The blog post provides a link to a a white paper that details this growing problem and elaborates on the methods being deployed against those who provide this essential good.

4. Over at Thinking Directions, Jean Moroney looks deeply at some common productivity advice that applies to taking on new commitments.
The standard advice we are given is, "Just say no." But when should you say no?
Moroney breaks this down into three broad "reality checks," including being okay with something being more difficult than you expect. I'll excerpt from that part since I let that happen to me recently:
How do you figure this out in advance? The Cold Test. Would you commit to doing this task even if you had a bad cold? If not, don't commit.

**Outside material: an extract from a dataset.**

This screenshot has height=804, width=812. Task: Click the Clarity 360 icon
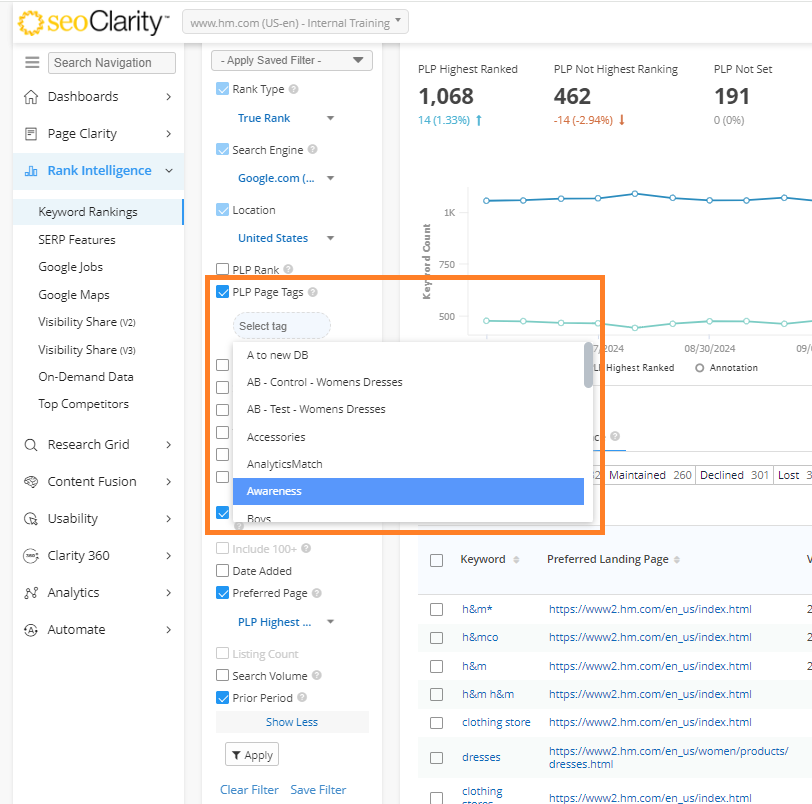30,556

If a task fails the Cold Test, yet it's something you'd like to do, you can always make it a maybe. Maybe you'll fit it in if all goes well. A maybe is something you will do opportunistically if you have time and energy. It's not a commitment. That makes it easy to drop without breaking your promises to yourself or others when you need to adapt to unforeseen events.
This is turns out to be the most memorable of the three, but all are good advice.